The plaintiff’s attorney immediately
replied that it had forwarded the letter to its counsel and to the
RLCC for a response.
The fact that the RLCC
was asked to respond to the letter is consistent with the court’s
analysis of the plaintiff’s
position which still required the
involvement of the State before it could commit to an abandonment of
the restoration claim.in
favour of monetary compensation.
41.
This was followed by a deafening silence of
over a month which prompted the landowners’ correspondent
attorneys, on 22 April,
to forward to the plaintiff’s attorney
and the State’s representatives a draft court order confirming
that there had
been a settlement. The letter requested that if the
other parties are in agreement with the order, then they should
consent to
arrange a pretrial conference and have it made an order of
court.
42.
On 6 May the plaintiff’s attorney
advised that they could not consider consenting to the draft order
until they received a
response from the State Attorney concerning
equitable redress and added that:
“
all
discussions to date were premised on the fact that our client would
be prepared to consider equitable redress if an offer was
made. To
date, no offer has been received.”
43.
It is therefore evident that the
plaintiff's position remained that it was still awaiting some form of
offer so that it could understand
the parameters governing the basis
on which the State was prepared to settle.
44.
All subsequent communications reinforce the
respective positions taken by the plaintiff and the landowners with
regard to what was
agreed, the latter contending that the settlement
was not dependent on agreement being reached on the amount of
compensation because
the plaintiff ”…
was
not prepared to remove the trial on the merits of the claim from the
roll until the State confirmed that it would be prepared
to settle
the claim by paying compensation to the plaintiff which it did.

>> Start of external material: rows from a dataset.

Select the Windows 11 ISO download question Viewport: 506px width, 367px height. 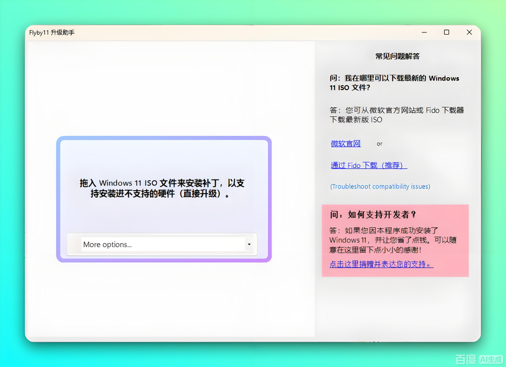pos(394,83)
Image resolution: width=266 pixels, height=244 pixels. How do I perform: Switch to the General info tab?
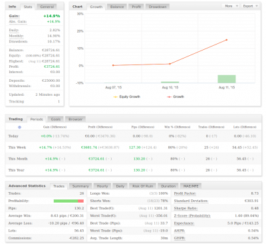pyautogui.click(x=47, y=7)
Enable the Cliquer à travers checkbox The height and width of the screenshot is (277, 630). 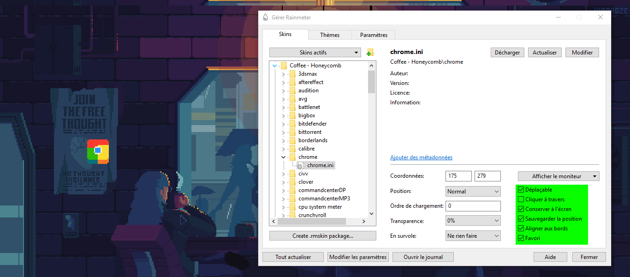521,199
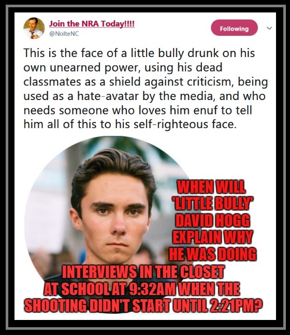Viewport: 290px width, 335px height.
Task: Unfollow via the Following button
Action: point(234,28)
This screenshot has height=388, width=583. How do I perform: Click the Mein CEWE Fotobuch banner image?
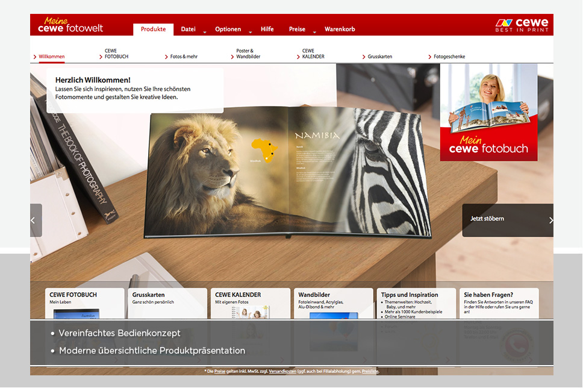pyautogui.click(x=488, y=112)
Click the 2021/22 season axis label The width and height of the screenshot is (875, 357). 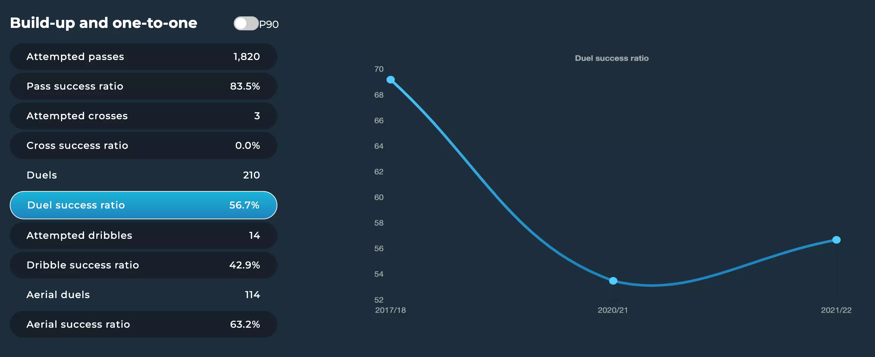(836, 310)
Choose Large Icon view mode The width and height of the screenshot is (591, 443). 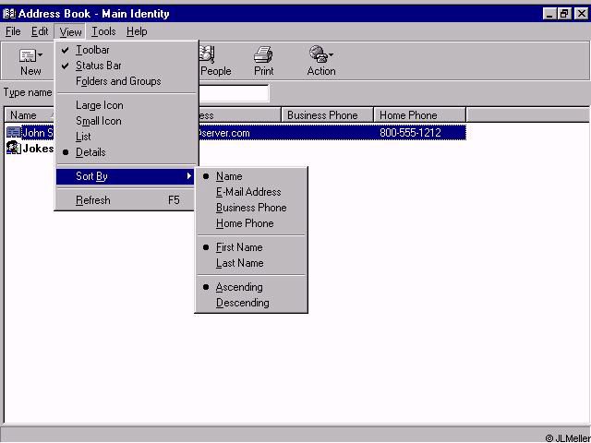(99, 105)
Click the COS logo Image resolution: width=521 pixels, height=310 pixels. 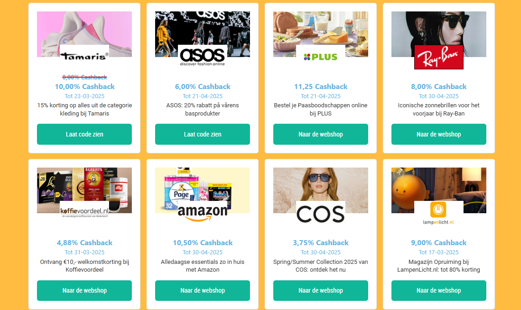coord(321,211)
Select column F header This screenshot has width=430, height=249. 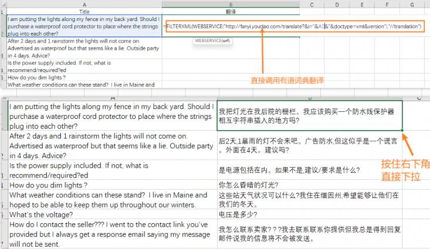[x=387, y=4]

It
was only after this confirmation by the RLCC that
the plaintiff's
attorney removed the matter from the roll.”
45.
To the extent that subsequent
events may have a bearing on the matter, the landowners in their
affidavit referred to the plaintiff’s
attorney advising on 28
April 2023 that they were on their way to the farm for a further
inspection with the State in order to
determine the extent of the
rights that the claimant allegedly lost. The landowners assisted and
enabling the inspection and mapping
exercise to take place,
46.
it is also evident from the landowners’
affidavit that there were still negotiations taking place between the
State’s
representatives and the plaintiff and that by June
2023, after a further inspection was held on the farm between the
State and
the plaintiffs, they had:
“…
concluded
a satisfactory mapping of the land with the department.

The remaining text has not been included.